Na Słowacji nasilają się konflikty między ludźmi a niedźwiedziami, co doprowadziło do znacznego wzrostu liczby ataków niedźwiedzi. Dokładnie dzisiaj, 24 maja 2025 r., podczas wędrówki niedźwiedź zaatakował mężczyznę i wymagał hospitalizacji. Incydenty te niepokoją ludność, szczególnie w regionach takich jak Liptowski Mikułasz na północy Słowacji, gdzie pięć osób otrzymało już pomoc medyczną po podobnych atakach. W związku z tym władze lokalne zmobilizowały zespół operacji specjalnych i myśliwych, aby znaleźć niedźwiedzicę, która może być odpowiedzialna za atak. Poszukiwania prowadzone są przy użyciu dronów i kamer termowizyjnych. Lokalna administracja zwróciła się do ludności, aby na razie unikała obszaru wokół dotkniętego obszaru przedsiębiorstwa. Według Kleine Zeitung szacuje się, że na Słowacji żyje około 1200 dzikich niedźwiedzi, które zwykle unikają ludzi.
Jednak niebezpieczne spotkania się zdarzają, zwłaszcza gdy niedźwiedzice chronią swoje młode. W ostatnich latach niektóre takie starcia zakończyły się śmiercią. Ostatnie raporty wykazały, że liczba spotkań ludzi z niedźwiedziami wzrosła z 650 w 2020 r. do około 1900 w 2024 r. Wzrost liczby tych incydentów skłonił rząd premiera Roberta Fico do podjęcia drastycznych kroków. Fico podkreśla, że bezpieczeństwo obywateli jest najwyższym priorytetem, co uzasadnia wprowadzenie przez rząd środków mających na celu polowanie na „problematyczne niedźwiedzie”. Dopiero w kwietniu 2025 roku podjęto decyzję o odstrzeleniu aż 350 tych niedźwiedzi, podczas gdy przy wsparciu wojska zabito już 23 niedźwiedzie. W tym kontekście organizacje ekologiczne krytykują takie podejście jako nieproporcjonalne, ponieważ niedźwiedź brunatny jest na Słowacji chroniony przez cały rok.

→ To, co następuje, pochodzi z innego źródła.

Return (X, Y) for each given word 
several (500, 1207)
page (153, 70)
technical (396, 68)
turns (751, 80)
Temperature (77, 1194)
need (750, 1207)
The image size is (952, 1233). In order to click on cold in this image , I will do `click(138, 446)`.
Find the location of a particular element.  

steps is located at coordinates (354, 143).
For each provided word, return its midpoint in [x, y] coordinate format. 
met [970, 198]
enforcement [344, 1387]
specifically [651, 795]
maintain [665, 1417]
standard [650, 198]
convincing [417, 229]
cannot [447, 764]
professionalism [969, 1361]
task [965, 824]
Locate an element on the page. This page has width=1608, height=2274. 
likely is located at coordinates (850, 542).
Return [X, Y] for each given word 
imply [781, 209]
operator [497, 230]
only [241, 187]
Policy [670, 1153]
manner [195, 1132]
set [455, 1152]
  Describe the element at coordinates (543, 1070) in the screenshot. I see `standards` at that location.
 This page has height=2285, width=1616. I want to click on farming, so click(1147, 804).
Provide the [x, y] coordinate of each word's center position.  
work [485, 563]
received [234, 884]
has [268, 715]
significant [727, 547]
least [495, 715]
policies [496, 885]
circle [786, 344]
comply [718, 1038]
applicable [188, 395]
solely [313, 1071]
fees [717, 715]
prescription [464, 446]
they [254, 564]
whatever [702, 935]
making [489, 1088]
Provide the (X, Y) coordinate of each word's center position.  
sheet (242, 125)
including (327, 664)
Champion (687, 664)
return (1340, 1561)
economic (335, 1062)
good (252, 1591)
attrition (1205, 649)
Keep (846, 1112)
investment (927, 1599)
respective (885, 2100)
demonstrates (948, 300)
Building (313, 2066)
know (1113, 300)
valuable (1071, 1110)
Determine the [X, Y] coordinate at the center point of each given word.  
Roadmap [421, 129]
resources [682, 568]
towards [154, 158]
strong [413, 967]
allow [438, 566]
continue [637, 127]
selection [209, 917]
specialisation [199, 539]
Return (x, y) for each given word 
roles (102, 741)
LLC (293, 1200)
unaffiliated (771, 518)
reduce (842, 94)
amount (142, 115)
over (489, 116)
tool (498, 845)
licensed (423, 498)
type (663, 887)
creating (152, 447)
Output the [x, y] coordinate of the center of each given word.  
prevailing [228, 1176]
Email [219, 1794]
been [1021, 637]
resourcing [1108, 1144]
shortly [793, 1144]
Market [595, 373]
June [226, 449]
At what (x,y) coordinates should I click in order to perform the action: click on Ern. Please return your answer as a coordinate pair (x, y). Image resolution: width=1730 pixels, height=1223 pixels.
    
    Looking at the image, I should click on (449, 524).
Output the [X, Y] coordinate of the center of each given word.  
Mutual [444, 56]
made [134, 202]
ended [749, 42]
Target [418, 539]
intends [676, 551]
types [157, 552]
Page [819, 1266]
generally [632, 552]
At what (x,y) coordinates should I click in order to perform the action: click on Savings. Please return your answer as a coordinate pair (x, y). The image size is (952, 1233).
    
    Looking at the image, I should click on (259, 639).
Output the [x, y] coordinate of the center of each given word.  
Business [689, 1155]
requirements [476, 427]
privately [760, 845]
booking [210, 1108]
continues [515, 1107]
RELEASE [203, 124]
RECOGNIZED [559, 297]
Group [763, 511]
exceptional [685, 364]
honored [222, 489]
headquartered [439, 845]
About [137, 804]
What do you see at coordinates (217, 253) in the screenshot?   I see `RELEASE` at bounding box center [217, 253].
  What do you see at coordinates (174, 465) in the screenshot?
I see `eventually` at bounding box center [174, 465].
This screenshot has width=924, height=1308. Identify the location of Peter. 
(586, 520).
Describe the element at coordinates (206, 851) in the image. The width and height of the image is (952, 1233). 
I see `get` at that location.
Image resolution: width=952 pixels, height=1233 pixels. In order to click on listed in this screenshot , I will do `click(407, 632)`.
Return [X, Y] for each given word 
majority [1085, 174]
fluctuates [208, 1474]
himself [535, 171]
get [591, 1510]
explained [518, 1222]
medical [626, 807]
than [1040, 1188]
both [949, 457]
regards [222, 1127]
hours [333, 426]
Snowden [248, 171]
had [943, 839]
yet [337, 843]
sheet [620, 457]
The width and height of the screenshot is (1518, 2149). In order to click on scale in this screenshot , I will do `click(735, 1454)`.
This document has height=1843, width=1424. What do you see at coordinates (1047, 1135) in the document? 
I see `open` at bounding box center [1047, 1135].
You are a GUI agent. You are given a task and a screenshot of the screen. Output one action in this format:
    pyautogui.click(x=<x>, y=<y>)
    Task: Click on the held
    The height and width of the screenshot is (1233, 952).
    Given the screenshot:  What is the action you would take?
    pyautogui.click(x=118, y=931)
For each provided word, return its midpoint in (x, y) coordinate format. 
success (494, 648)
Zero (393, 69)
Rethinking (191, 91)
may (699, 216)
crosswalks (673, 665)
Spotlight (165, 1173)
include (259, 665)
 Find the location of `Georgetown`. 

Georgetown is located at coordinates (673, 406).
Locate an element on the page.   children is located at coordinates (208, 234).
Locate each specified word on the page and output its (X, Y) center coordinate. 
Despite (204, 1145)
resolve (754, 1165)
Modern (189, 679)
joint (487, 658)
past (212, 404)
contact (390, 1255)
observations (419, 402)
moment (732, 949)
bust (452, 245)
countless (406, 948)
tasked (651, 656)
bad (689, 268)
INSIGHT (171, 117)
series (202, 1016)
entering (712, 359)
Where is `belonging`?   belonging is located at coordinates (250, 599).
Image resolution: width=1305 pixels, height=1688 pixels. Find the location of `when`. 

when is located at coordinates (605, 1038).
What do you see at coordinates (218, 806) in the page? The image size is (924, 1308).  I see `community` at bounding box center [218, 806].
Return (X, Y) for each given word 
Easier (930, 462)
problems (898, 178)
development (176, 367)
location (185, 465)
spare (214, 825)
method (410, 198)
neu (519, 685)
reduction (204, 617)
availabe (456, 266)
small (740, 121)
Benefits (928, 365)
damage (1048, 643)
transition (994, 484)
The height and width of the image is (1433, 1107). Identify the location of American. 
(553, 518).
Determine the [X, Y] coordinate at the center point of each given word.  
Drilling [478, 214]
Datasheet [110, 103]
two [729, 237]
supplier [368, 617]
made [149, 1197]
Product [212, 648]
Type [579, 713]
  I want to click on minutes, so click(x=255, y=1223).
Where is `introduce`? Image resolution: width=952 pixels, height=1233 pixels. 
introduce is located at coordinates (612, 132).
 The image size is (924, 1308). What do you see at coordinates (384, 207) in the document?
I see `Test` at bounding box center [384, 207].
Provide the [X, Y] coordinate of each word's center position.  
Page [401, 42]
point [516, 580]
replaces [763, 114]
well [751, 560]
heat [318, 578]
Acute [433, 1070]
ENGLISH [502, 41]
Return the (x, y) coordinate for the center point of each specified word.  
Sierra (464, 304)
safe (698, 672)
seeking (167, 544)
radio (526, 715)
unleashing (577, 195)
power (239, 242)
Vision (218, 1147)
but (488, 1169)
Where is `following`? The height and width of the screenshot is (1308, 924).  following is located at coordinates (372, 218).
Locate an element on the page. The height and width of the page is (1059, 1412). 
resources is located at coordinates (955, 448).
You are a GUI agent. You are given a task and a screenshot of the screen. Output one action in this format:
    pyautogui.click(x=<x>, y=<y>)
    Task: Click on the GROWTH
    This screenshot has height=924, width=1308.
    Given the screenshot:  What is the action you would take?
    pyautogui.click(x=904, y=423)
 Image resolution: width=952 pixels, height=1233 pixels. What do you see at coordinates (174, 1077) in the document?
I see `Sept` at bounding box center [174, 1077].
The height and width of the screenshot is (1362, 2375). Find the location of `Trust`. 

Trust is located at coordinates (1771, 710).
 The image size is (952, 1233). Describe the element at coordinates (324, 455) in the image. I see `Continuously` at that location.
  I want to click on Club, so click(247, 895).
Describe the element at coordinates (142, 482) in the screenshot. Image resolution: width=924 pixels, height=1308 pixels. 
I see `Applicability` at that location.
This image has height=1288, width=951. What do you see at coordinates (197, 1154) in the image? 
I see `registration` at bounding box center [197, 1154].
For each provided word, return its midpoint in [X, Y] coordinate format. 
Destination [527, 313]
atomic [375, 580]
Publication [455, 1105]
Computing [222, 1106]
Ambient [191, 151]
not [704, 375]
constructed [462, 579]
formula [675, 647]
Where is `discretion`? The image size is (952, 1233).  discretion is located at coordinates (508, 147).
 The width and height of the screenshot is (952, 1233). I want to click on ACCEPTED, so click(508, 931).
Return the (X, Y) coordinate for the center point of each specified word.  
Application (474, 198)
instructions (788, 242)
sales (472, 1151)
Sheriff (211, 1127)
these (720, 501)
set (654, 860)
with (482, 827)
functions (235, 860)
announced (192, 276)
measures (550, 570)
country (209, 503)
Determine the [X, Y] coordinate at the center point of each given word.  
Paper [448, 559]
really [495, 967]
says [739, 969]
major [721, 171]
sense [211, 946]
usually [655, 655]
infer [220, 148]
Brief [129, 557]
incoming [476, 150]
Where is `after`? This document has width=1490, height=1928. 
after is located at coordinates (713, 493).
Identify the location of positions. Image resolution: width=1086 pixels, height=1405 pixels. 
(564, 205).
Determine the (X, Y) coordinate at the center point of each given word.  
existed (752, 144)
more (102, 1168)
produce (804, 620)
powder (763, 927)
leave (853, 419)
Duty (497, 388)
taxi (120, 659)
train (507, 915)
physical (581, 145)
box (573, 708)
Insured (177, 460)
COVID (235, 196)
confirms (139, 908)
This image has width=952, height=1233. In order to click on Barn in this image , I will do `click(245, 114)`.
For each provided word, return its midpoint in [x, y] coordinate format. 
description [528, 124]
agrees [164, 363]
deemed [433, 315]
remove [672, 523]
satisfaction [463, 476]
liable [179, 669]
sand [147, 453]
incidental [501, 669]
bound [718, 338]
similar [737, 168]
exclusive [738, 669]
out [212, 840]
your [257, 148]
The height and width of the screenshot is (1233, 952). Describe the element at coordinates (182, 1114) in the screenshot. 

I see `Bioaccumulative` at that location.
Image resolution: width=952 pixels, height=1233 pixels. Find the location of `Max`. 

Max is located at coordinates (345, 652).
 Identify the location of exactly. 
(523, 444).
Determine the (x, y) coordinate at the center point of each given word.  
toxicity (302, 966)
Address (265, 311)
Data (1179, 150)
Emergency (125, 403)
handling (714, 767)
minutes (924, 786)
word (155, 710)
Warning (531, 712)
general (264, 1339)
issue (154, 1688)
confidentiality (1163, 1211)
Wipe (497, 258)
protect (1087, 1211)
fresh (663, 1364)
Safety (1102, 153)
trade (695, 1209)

Program polityczny i wpływ społeczny
Zabijanie niedźwiedzi stało się centralnym tematem słowackiego dyskursu politycznego. W szczególności nowy rząd premiera Fico wykorzystał kwestię niedźwiedzia jako element strategiczny swojej kampanii wyborczej. Ponad dwie trzecie populacji postrzega obecnie niedźwiedzie jako główne zagrożenie. Doprowadziło to do głębokiego rozłamu między ekologami a rządem, który kpi z wysiłków edukacyjnych na temat odpowiedzialnej opieki nad niedźwiedziami, podczas gdy eksperci ds. ochrony środowiska, tacy jak Michal Haring, uważają, że populacja niedźwiedzi jest stabilna i nie stwarza problemów.
Fico podczas posiedzenia gabinetu kpił z krytycznych mediów i opozycji i podkreślił swoje działania przeciwko niedźwiedziom jako część swojego programu politycznego. Całość dzieje się w kontekście rozpatrywania przez Komisję Europejską nadzwyczajnej deklaracji rządu, która została wydana w celu ułatwienia wydawania zezwoleń na polowania w dwóch trzecich kraju. Minister środowiska Tomáš Taraba obiecał już usunięcie atraktorów przyciągających niedźwiedzie i ustanowienie zasad postępowania z niedźwiedziami, aby uniknąć dalszych konfliktów.
Krytyka i możliwe konsekwencje
Ekolodzy są zaniepokojeni zagrożeniami dla zdrowia niedźwiedzi, jakie stanowią nielegalne miejsca nęcenia, które nie tylko zwiększają cierpienie zwierząt, ale także prowadzą do nasilenia konfliktów. Badania przeprowadzone w Rumunii, gdzie liczba odstrzałów podwoiła się do 500 zwierząt po śmiertelnych atakach niedźwiedzi, również pokazują, że drastyczne środki niekoniecznie poprawiają rozwój populacji dzikich zwierząt. Niedźwiedź brunatny jest gatunkiem ściśle chronionym na mocy dyrektywy UE, a działania słowackiego rządu są pod ścisłą obserwacją.
Ogólnie rzecz biorąc, słowackie społeczeństwo i jego rząd znajdują się w krytycznym punkcie zwrotnym. Zapewnienie bezpieczeństwa publicznego musi być brane pod uwagę na równi z ochroną przyrody i zwierząt. Zachowanie równowagi między tymi żądaniami staje się coraz trudniejsze ze względu na bieżące wydarzenia i decyzje polityczne.